Semejante tragedia es resultado de una «mentalidad» liberal incapaz de superarse a sí misma. Desde esta perspectiva histórico-doctrinal surge la evidencia de que la mayor desgracia política de todos los países iberoamericanos, consiste en haber plagiado la constitución de los Estados Unidos, expresión de la primera revolución liberal, antihispánica y anticatólica de la historia. Si estos países hubiesen acudido o hubiesen podido acudir a su propia naturaleza histórica (a su constitución natural-tradicional) para expresarla (si así lo hubiesen libremente querido) en una constitución positiva, la suerte de Iberoamérica hubiese sido muy distinta. Claro está que hay que cambiar el rumbo, poniendo la proa hacia nosotros mismos. Por ahora parece imposible. Agotado el «sistema» en sí mismo, corrompida la sociedad por la progresiva disolución de las sociedades menores que la constituyen, el poder político ha caído inexorablemente en manos de patanes. Hay que agruparse en las catacumbas, cultivar el sagrado depósito y esperar.

Aquella «mentalidad» liberal que comprime y condiciona nuestros actos, sea que niegue, sea que ignore, sea que separe el orden natural del sobrenatural, constituye, como ya dije antes, una suerte de neope-lagianismo del siglo XX, que siente horror por la armónica unión y distinción entre lo sacro y lo profano, y que «sacraliza», en el fondo, a lo profano mismo. Le causa horror admitir que es sacro todo el orden temporal en cuanto ha sido asumido por Cristo y que tal orden natural no se cura ni se salva sino por Él. La libertad del hombre, que jamás es fin sino propiedad metafísica de la voluntad, no basta para vivir bien. Así lo expresaba San Agustín escribiendo sobre la gracia contra los pela-gianos: «Si el caudal de las fuerzas naturales con el libre albedrío, basta para conocer cómo se debe vivir y para vivir bien, entonces Cristo murió en vano; entonces no tiene razón de ser el escándalo de la Cruz» (De natura et gratia, XL, 47).

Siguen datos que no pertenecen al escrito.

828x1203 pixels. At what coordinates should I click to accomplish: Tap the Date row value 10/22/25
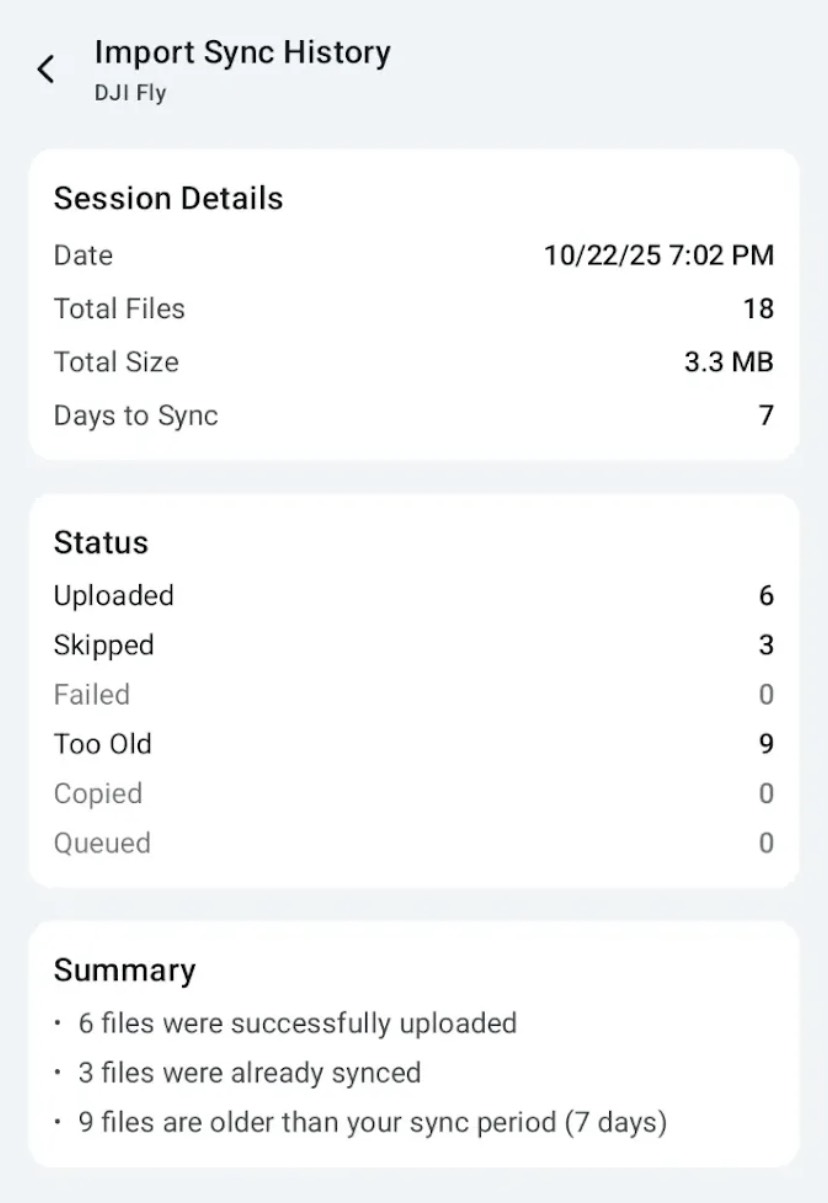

A la luz de la Revelación, el liberalismo –como el pelagianismo del siglo V– corrompe y aniquila el libre albedrío y la autoridad generando, como hoy, la disolución de la sociedad cuya inconmensurable corrupción padecemos.

La «globalización» secularista es la plenitud del liberalismo que viene a sustituir a la autoridad ministerial por una tiranía planetaria. En lenguaje agustiniano, es, hoy, una absolutización de la Civitas mundi.